Zero-knowledge proofs solve the privacy problem

Zero-knowledge proofs offer a cryptographic alternative to the binary choice between full transparency and complete opacity. 

ZKPs allow one party to mathematically prove a statement is true without revealing the underlying data that makes it true. 

For example, a company can prove that its on-chain assets exceed its liabilities without revealing wallet addresses or asset breakdowns. 

In practical terms, ZKPs enable selective disclosure, meaning institutions can comply with regulatory obligations, such as AML screening or sanctions checks, while still preserving the confidentiality of their operational data. 

Instead of posting raw data to the chain, they post a proof that certain conditions have been met, which is publicly verifiable without ever exposing a transaction or user’s underlying details.

This is an absolute game-changer. For the first time in history, entities can prove who they are, what they have, or what they’ve done without revealing any of this information directly. 

Until recently, identity, compliance, solvency, and governance have required disclosure, but with zero-knowledge technology, they require only proof. As a result, institutions no longer have to choose between operational secrecy and on-chain accountability. 

Institutions are already building

Institutions that have tried to use public blockchains for serious applications have already discovered these limitations firsthand. As a result, we’re now seeing a proliferation of zk-based solutions tailor-built for real-world, institutional needs.

One of the latest examples is JP Morgan’s Kinexys, a private blockchain designed for tokenized cash settlements and interbank messaging. Kinexys allows participants to tokenize assets and execute transactions with confidentiality guarantees enforced at the protocol level. 

Compliance checks, identity attestations, and settlement proofs can be performed without disclosing underlying business data. 

The system aligns with the privacy requirements of large financial institutions, which is why it has been integrated into the Partior cross-border settlement network alongside DBS and Standard Chartered.

The fact that one of the world’s most conservative banks felt the need to build its own private blockchain infrastructure speaks volumes—and they are far from alone. 
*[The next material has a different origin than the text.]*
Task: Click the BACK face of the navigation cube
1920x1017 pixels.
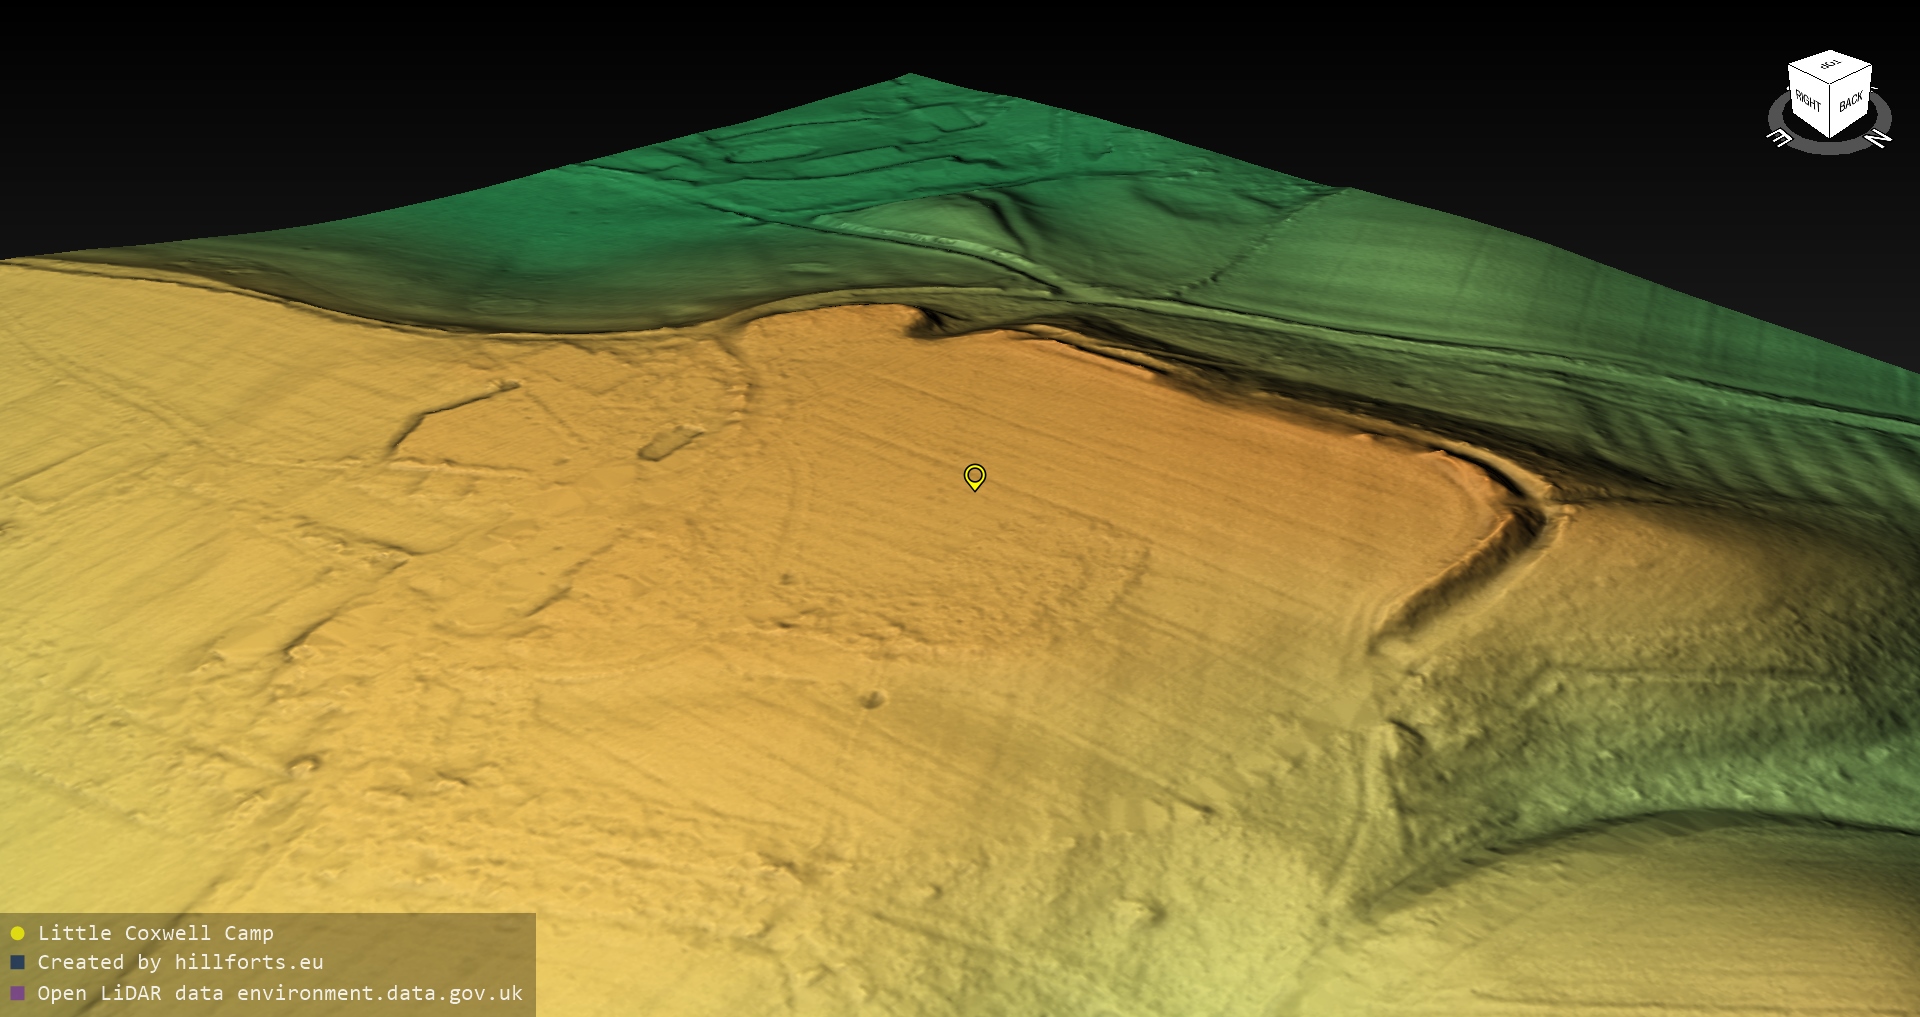Action: click(1850, 102)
Beyond the explosion in zk-focused businesses and startups, major government entities from the U.S. Department of Defense to the European Commission are exploring ways to leverage ZKP for secure data sharing in high-stakes environments. 
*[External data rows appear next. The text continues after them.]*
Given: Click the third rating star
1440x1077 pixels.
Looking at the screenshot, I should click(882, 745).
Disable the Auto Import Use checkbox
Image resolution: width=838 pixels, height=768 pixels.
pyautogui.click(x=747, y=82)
Clearly, institutions want the benefits of programmable money and atomic settlement, but not at the expense of leaking proprietary information.

When every transaction is visible to the world, businesses and governments face an impossible trade-off between leveraging next-generation financial infrastructure and protecting sensitive information. 

For the technology to underpin payroll, sovereign reserves, cross-border commerce, and institutional settlement networks, it must evolve to meet the standards of privacy and risk control expected in high-stakes finance.

Privacy is not a side quest. It is the cornerstone of scalable, secure, and compliant finance. 

If we want the world’s leading financial institutions and public entities to embrace digital assets fully, the blockchain industry must meet them where they are, with cryptographic tools that align with how they operate. 

Zero-knowledge technology is how we get there.